◆ **Items from a dataset**
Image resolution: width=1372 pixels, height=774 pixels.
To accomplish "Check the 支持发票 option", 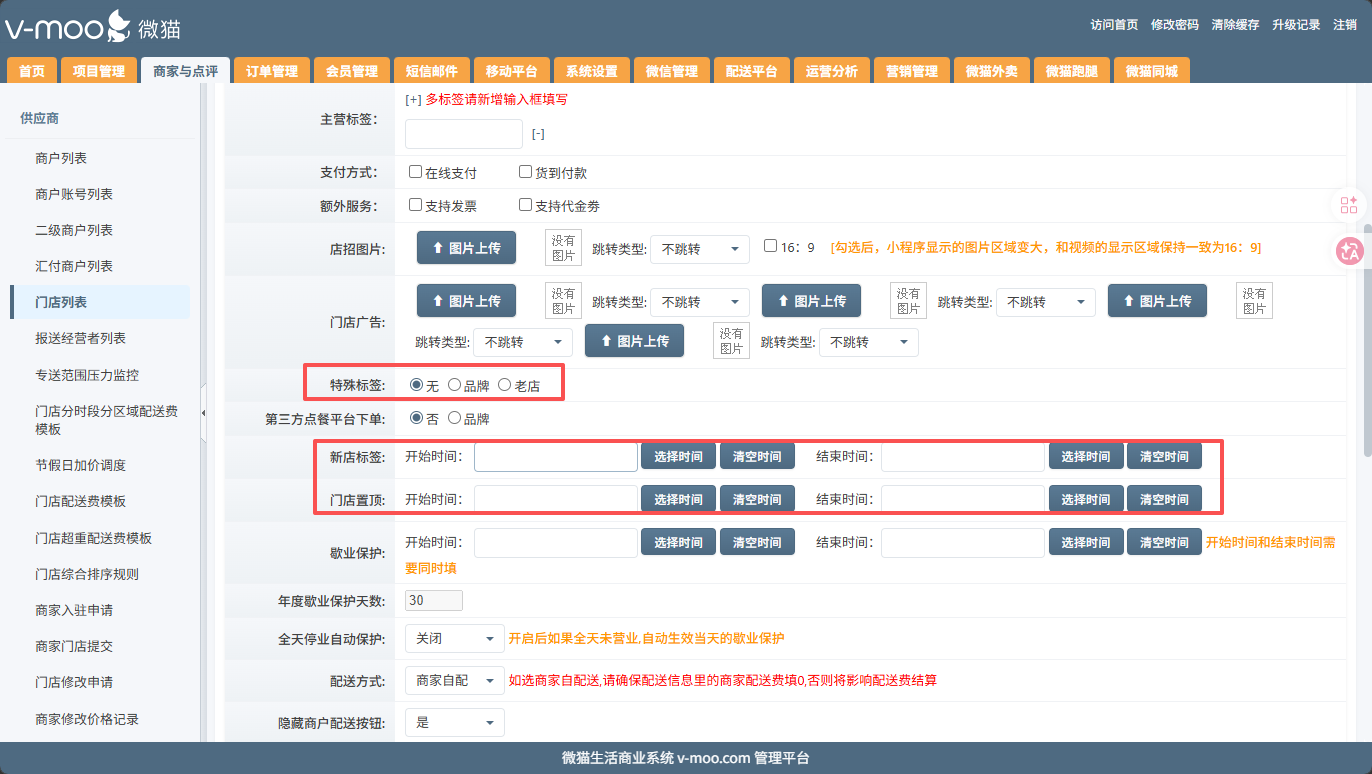I will pos(416,205).
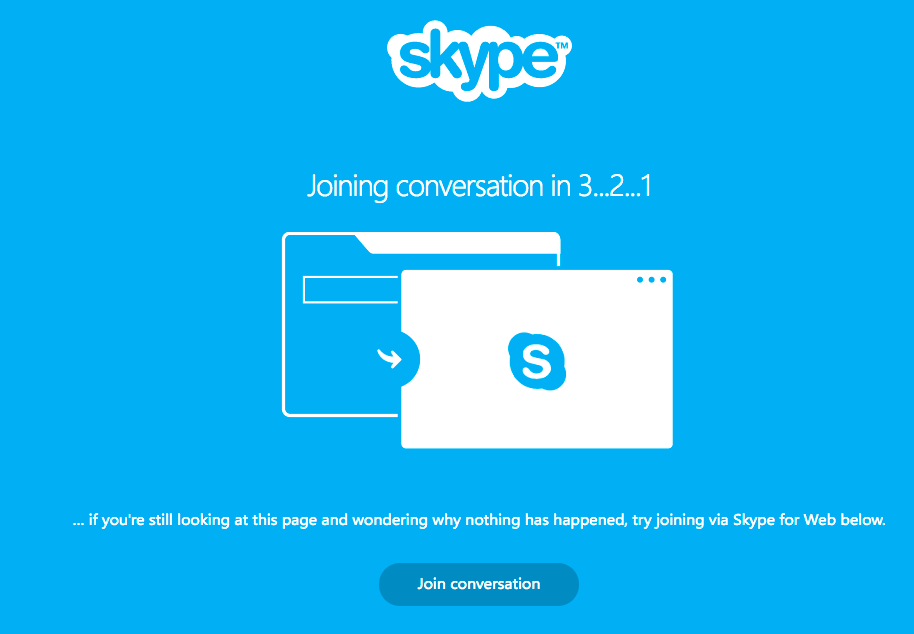Click the blue semicircle holding the arrow
This screenshot has height=634, width=914.
pos(410,359)
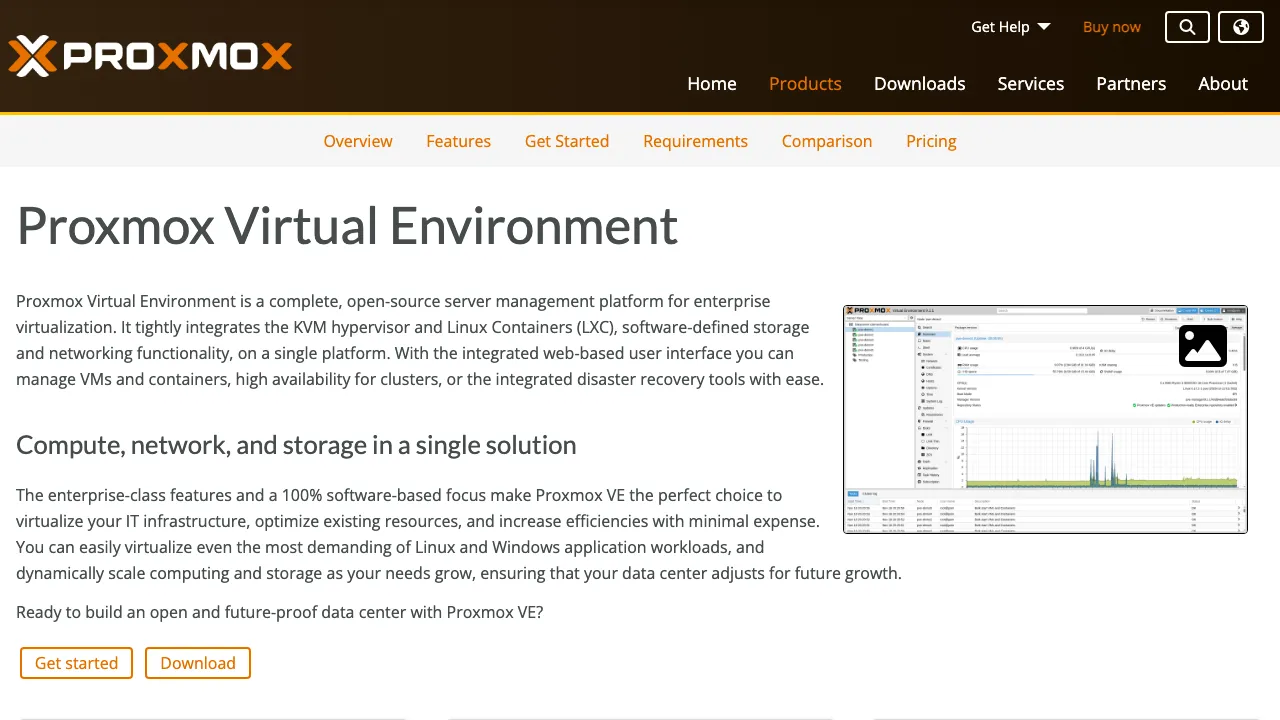This screenshot has height=720, width=1280.
Task: Open the Home menu item
Action: (x=711, y=84)
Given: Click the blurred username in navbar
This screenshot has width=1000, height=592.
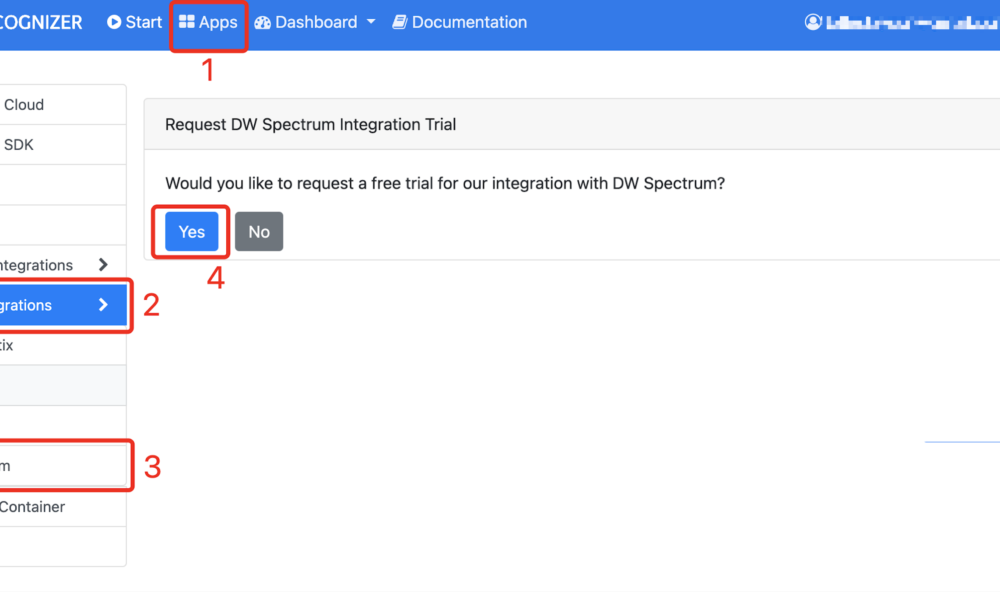Looking at the screenshot, I should coord(912,24).
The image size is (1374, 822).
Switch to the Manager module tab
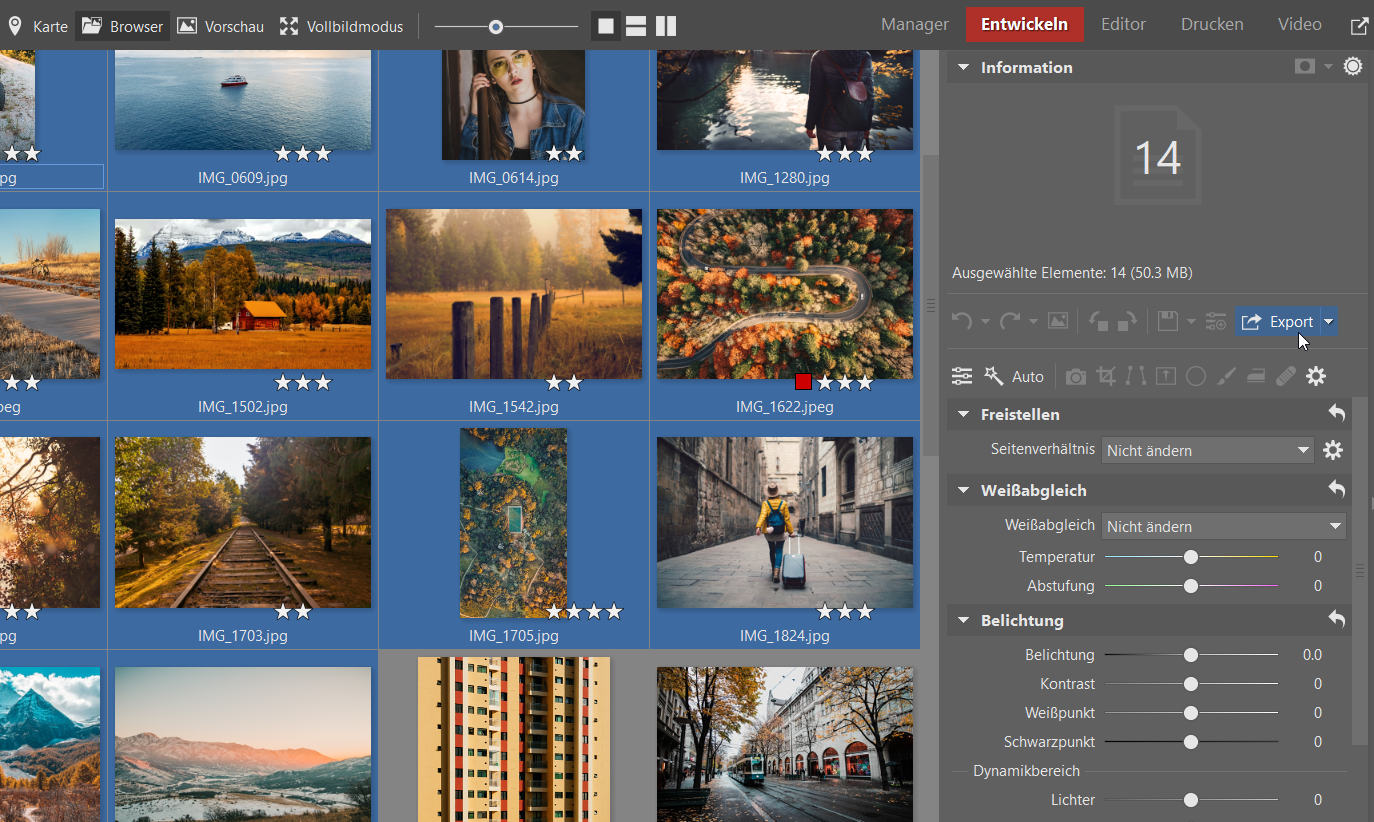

◆ **TASK PROMPT**
Repeat only the lines from the line with "This screenshot has width=1000, height=592." to the end of the entries, including both the first and the last line, and drop every picture.

◆ **FINISHED EXERCISE**
This screenshot has width=1000, height=592.
Looking at the screenshot, I should coord(912,24).
The image size is (1374, 822).
Switch to the Manager module tab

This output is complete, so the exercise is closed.